Seria muita ingenuidade supor que, no Brasil, os interesses chineses se restrinjam aos setores de energia, mineração, siderurgia e petróleo. Hoje, a China também se faz presente nas áreas bancária, de construção civil, comunicação, educação e naquelas voltadas para a produção e comercialização de bens de consumo. Com igual intensidade, sua atenção volta-se para os partidos políticos em geral e aos de esquerda em particular, bem como para os meios de comunicação e governos, tanto estaduais quanto municipais, cuja conduta em diferentes situações sejam de molde a interessar àquele país.

No Brasil, os partidos de esquerda abrem suas portas para cônsules, conselheiros políticos e representantes oficiais do Partido Comunista Chinês (PCCh), argumentando com a necessidade de estreitar os laços entre ambas as nações, não só em virtude das atuais relações comerciais mas também porque os chineses teriam muito a nos ensinar, haja vista o crescimento do seu país em todos os campos da atividade humana, em especial no que respeita à sua dinâmica economia.

Em 2018, o Partido Comunista Chinês (PCCh) convidou líderes de partidos políticos do mundo todo para debaterem os destinos da humanidade. O encontro, intitulado Diálogo de Alto Nível entre o PCCh e Partidos Políticos do Mundo, aconteceu em Pequim; obviamente, todos eram partidos de esquerda. Do Brasil, por serem “socialistas”, foram convidadas lideranças, entre poucas outras, do PT, PC do B e PSB. As despesas correram por conta do Partido Comunista Chinês (passagens aéreas internacionais, alimentação, hospedagem e deslocamentos durante a estadia na China).

As comunicações também fazem parte da cooperação entre o Brasil e a China. Entre vários outros projetos convém destacar, não por acaso, o do Satélite Sino-Brasileiro de Recursos Terrestres, que já deu margem ao lançamento de dois artefatos (em 1999 e em 2002) que fornecem informações sobre recursos naturais, obviamente partilhados entre os sócios. Em 11 de novembro de 2019, o China Media Group (considerado o maior conglomerado de comunicação do mundo em escala de operações) assinou acordo com o Grupo Globo para cooperação em cinema, televisão, esporte, entretenimento, 5G e outras áreas. Na mesma data, foi assinado outro acordo, desta feita com o Grupo Bandeirantes de Comunicação, prevendo produções conjuntas e compartilhamento de conteúdo, além de parceria em produtos de entretenimento, bem como o intercâmbio de tecnologias de rádio e televisão.

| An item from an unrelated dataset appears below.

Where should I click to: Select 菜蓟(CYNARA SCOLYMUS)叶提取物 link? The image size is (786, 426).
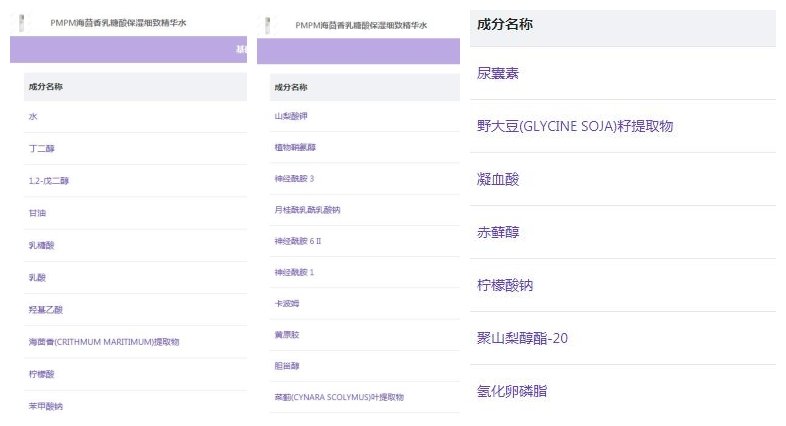click(x=338, y=397)
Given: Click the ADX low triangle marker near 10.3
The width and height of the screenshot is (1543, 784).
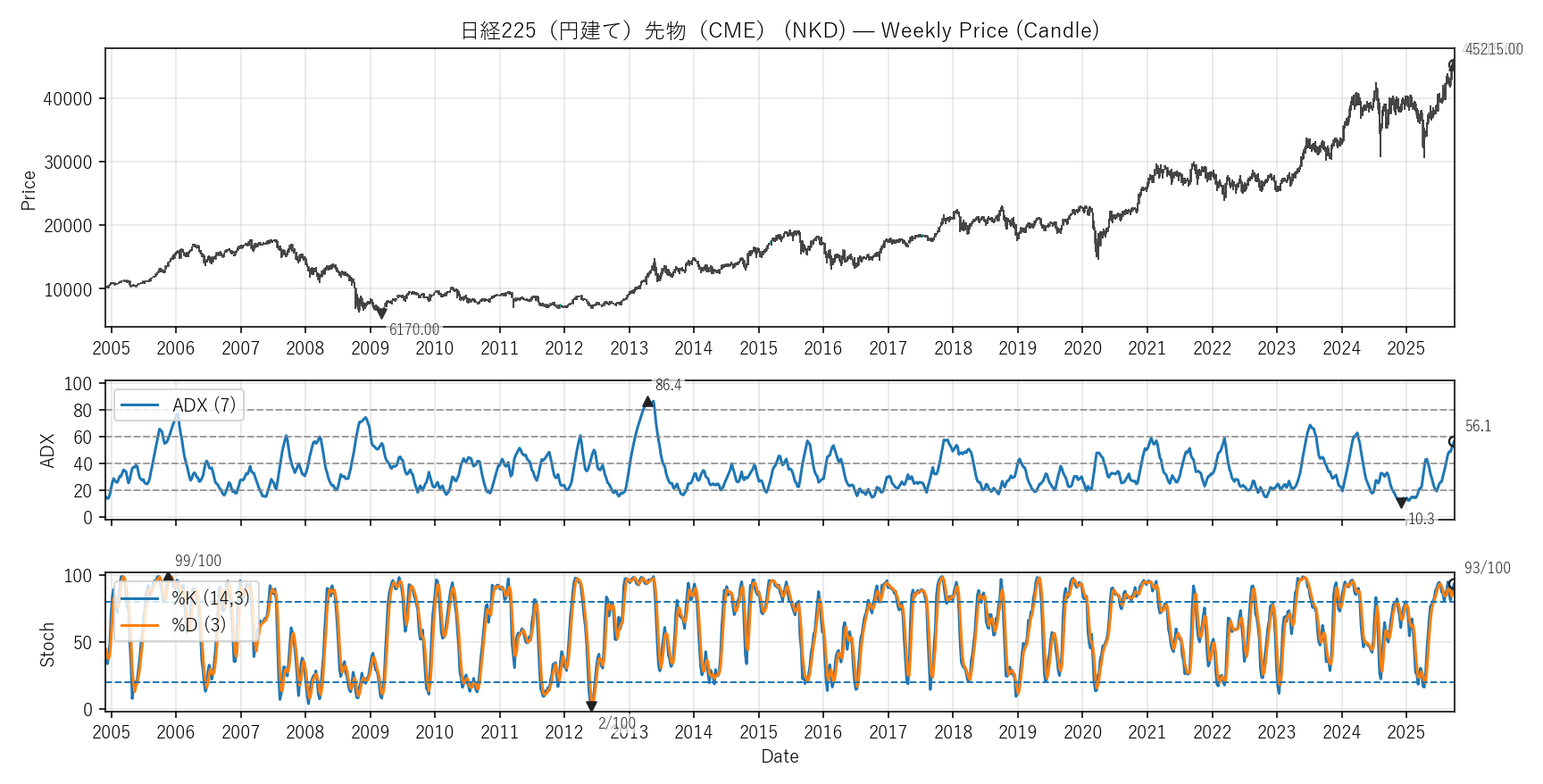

Na área da educação foi criada, com o financiamento de empresários e firmas chinesas sediadas no Brasil, além da indispensável permissão e apoio do Consulado Geral da China no Rio de Janeiro, a Escola Chinesa Internacional (ECI), anunciada como sendo a primeira escola instalada em outro país. A razão talvez esteja em que, dados seus investimentos no País e ser o nosso maior parceiro comercial, a China se considera importante e insubstituível na economia brasileira. Daí, quem sabe, a ideia de começar a implantar sua cultura entre nós o que, por razões óbvias, não será nada fácil.

De toda sorte, cumpre não esquecer que nossas relações econômicas com a China, importantes sem dúvida, poderão vir a transformar-se em arma, ameaçando nossa sobrevivência como Nação democrática e senhora do seu destino.